Let’s test the hypothesis. We compute the pairwise absolute differences in the coronavirus incidence rate and death rate. And then we test whether phylogenetic distance predicts absolute differences in incidence rate or death rate. We do this in three ways. First, we conduct Mantel tests without controls. Second, we compute the slope of phylogenetic distance allowing for random effects by country. Third, we compute the slope of phylogenetic distance (as computed here) controlling for geodesic distance and allowing for random effects by country.
We find that we cannot reject the null of zero correlation between phylogenetic distance and deaths per capita (h=-0.17, P=0.7911) and incidence rate (h=-0.03, P=0.6523).

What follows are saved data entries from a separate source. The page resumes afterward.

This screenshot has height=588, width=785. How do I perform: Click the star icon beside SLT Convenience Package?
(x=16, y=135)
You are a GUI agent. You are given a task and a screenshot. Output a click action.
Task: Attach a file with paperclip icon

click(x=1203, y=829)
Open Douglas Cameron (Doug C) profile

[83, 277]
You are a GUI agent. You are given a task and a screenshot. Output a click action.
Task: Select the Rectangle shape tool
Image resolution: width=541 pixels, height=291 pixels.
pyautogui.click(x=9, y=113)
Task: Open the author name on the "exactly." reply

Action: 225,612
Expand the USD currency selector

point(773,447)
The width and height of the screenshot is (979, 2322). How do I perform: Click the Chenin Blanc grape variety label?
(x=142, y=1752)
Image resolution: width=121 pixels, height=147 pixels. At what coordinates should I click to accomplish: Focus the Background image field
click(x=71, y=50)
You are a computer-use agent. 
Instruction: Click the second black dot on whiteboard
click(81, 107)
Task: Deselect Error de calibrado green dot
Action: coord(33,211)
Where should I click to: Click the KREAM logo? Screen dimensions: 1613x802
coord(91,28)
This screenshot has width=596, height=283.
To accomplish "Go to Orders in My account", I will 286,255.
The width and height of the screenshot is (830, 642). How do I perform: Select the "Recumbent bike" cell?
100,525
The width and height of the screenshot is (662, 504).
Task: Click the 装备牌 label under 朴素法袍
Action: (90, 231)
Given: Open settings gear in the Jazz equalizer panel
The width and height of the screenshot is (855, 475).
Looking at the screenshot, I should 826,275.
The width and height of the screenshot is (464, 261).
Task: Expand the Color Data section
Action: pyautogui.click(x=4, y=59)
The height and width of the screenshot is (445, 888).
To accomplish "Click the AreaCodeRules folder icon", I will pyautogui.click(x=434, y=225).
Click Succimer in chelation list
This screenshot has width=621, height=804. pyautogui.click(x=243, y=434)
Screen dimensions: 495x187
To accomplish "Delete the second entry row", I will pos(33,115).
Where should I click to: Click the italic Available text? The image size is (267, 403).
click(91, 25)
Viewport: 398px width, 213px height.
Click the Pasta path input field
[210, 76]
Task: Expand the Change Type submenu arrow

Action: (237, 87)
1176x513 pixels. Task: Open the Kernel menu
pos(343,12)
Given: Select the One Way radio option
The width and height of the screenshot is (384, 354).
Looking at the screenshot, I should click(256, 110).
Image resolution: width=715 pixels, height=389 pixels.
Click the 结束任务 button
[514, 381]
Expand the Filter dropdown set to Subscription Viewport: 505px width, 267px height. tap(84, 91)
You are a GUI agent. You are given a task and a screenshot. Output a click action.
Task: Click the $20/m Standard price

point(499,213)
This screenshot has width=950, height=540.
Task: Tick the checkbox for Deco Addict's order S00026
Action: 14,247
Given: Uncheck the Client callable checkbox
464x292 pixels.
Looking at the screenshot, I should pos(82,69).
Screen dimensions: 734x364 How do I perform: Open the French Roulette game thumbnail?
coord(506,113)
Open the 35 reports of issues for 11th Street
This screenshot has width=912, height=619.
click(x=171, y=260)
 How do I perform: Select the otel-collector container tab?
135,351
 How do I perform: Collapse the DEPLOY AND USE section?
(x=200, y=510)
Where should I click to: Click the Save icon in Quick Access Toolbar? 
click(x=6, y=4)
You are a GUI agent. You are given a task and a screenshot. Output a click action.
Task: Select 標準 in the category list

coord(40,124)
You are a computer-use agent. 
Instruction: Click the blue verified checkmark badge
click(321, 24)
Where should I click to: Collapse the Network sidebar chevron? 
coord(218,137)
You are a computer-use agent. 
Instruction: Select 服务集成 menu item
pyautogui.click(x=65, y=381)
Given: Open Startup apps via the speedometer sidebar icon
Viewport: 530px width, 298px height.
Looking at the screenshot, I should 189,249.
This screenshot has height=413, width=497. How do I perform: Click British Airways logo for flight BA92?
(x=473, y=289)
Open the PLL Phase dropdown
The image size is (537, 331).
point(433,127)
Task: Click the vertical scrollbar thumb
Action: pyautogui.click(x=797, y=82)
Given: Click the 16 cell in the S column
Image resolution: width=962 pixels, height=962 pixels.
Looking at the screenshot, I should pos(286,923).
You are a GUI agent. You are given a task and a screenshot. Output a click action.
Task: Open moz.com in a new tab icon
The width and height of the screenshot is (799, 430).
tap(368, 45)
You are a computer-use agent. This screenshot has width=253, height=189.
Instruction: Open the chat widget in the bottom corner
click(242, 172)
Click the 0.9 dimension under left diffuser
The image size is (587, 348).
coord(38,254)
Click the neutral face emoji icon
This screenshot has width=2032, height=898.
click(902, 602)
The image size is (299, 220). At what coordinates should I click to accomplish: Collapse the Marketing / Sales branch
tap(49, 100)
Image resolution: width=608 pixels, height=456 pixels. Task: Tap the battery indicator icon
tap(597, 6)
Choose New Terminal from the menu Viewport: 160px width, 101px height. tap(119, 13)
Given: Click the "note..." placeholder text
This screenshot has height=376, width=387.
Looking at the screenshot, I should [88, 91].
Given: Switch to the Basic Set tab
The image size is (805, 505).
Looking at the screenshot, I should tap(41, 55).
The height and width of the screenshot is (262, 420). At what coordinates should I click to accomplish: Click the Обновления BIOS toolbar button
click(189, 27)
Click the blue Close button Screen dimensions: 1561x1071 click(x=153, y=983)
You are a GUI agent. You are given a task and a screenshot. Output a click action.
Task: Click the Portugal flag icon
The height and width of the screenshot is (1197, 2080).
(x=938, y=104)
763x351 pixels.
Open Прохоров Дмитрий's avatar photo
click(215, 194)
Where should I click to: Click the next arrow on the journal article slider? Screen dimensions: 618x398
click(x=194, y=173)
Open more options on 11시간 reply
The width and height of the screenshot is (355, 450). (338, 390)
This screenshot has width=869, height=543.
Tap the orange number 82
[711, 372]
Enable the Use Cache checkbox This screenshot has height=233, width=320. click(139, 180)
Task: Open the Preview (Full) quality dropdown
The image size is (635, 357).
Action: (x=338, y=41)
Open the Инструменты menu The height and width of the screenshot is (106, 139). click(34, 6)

However, with random effects by country, we find very significant gradients for both, with and without controlling for geodesic distance. Table 2 reports our estimates.
Table 2. Gradient Estimates in mixed-effects models for absolute differences in the coronavirus toll. | ||||
Response: Absolute differences in incidence rate. | ||||
Slope | std error | Fstat | P | |
PhyloDist | 0.306 | 0.019 | 256.3 | 0.0000 |
Slope | std error | Fstat | P | |
GeoDist | 0.047 | 0.013 | 12.2 | 0.0005 |
PhyloDist | 0.279 | 0.021 | 183.0 | 0.0000 |
Response: Absolute differences in deaths per capita | ||||
Slope | std error | Fstat | P | |
PhyloDist | 0.365 | 0.028 | 172.4 | 0.0000 |
Slope | std error | Fstat | P | |
GeoDist | 0.105 | 0.019 | 29.2 | 0.0000 |
PhyloDist | 0.304 | 0.030 | 103.7 | 0.0000 |
Source: Washington Post, Spolaore and Wacziarg (2017), author’s computations. Predictors have been recentered and rescaled to have mean 0 and variance 1. Maximum likelihood estimates of dyadic regressions allowing for country random effects. N=5,184 country pairs. GeoDist is computed pairwise for country dyads via the Haversine formula. Estimates in bold are significant at the 5 percent level. |
These results suggest the possibility that differential genetic susceptibility to the novel coronavirus may be responsible for the upside-down world of the international cross-section of the coronavirus toll. A straightforward testable prediction of this hypothesis would be that immigrants from the “right” places sport much better odds ratios than others. That would be a more stringent test than the one we have carried out because we can then condition on practically any feature of importance. For instance, if the odds ratios differed for immigrants in New York and obeyed the pattern detected here, we would have to put much greater credence on the genetic hypothesis of differential susceptibility to the novel coronavirus.
GeoDist is computed from Wuhan?
The estimates in the second table are from dyadic regressions. GeoDist, like PhyloDist, is computed pairwise.